Am Montagmorgen, den 26.01.2026, versammelten sich die 23 Leistungskurs-Geographen des KSG Andernach aus der MSS 12 an unterschiedlichen Bahnhöfen, um den Strukturwandel im Ruhrgebiet zu erforschen. Ein kleiner Vortrupp sammelte sich am Koblenzer Hauptbahnhof und wollte die restliche Truppe in Neuwied einsammeln. Leider entschied sich die DB dazu, den Halt in Koblenz kurzfristig zu streichen. Spontan wurde vom Krisenkommando Paulus und Orth umgeplant und während der Vortrupp im warmen Zug in Koblenz warten konnte, mussten 19 Schülerinnen und Schüler in Neuwied frierend ausharren. Ohne Klagen stellten sie sich dieser Herausforderung und nach diesem holprigen Start machte sich dann die gesamte Gruppe mit einer halben Stunde Verspätung auf den Weg.
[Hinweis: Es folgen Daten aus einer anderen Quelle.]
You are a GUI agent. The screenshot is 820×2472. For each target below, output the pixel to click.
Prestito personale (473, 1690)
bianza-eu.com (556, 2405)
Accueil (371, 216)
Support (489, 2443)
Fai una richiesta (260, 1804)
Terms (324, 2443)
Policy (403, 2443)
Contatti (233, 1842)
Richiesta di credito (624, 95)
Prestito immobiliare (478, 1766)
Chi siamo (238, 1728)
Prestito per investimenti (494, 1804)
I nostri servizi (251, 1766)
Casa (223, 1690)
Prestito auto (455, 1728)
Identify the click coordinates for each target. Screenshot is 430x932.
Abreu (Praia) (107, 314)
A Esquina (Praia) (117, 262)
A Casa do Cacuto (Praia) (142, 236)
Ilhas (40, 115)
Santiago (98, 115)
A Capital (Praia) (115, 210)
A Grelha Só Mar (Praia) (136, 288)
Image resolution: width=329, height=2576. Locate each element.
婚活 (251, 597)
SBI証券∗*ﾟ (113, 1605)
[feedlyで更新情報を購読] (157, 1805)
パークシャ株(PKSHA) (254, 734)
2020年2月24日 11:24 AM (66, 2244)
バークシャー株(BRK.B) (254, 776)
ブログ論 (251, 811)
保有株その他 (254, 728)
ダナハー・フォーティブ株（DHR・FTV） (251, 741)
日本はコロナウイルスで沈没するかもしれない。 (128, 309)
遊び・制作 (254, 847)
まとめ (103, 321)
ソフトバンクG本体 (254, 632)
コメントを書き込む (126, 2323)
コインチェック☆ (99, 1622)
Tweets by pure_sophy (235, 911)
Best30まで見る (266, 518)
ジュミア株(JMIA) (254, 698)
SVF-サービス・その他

Zunächst wurde die Zeche Zollverein besichtigt, bei der ein Einblick in das Leben der Bergarbeiter und Kohlekumpel möglich war – teilweise mit sehr persönlichen Anekdoten des „Schatzes“ der Gruppenführerin. Nach dem Besuch dieses bezeichnenden Industriedenkmals ging es in die Zechensiedlung Katernberg, um das damalige Leben weiter nachzuverfolgen. Bei eisigem Wind wurden Vierhäuser begutachtet und Besonderheiten des Viertels entdeckt. Dass der Strukturwandel sich neben den erhaltenen Industriedenkmälern auch in neuer Stadtgestaltung widerspiegelt, zeigt sich durch einen Besuch der „Grünen Mitte“ in Essen. Damit endete der erste Tag der Exkursion, welchen die Geographen trotz Minusgraden und Schnee tapfer durchhielten.
Am nächsten Tag folgte der Wechsel von Essen nach Oberhausen, wo auch aufgrund des Kohleabbaus (zum Beispiel durch die Zeche Sterkrade) Stadtstrukturen entstanden. Diese Strukturen kämpfen heute durch die Erschaffung des Einkaufs- und Entertainment-Centers „CentrO“ um ihr wirtschaftliches Überleben. Diesen Kontrast untersuchten die Geographen mit einer Kartierung der Bahnhofsstraße in Sterkrade im Vergleich zu den Geschäftsstrukturen im CentrO. Selbstredend wurde während dieser intensiven Untersuchung des CentrOs auch das ein oder andere Objekt geshoppt und die ein oder andere Mahlzeit in der CocaCola Oase verzehrt. Dank der DB war ein Abtrainieren dieser Kalorien mit einem Sprint zum Zug auf dem Heimweg möglich, so dass trotz der Widrigkeiten alle Geographen mit nur 20 Minuten Verspätung wieder daheim angekommen sind.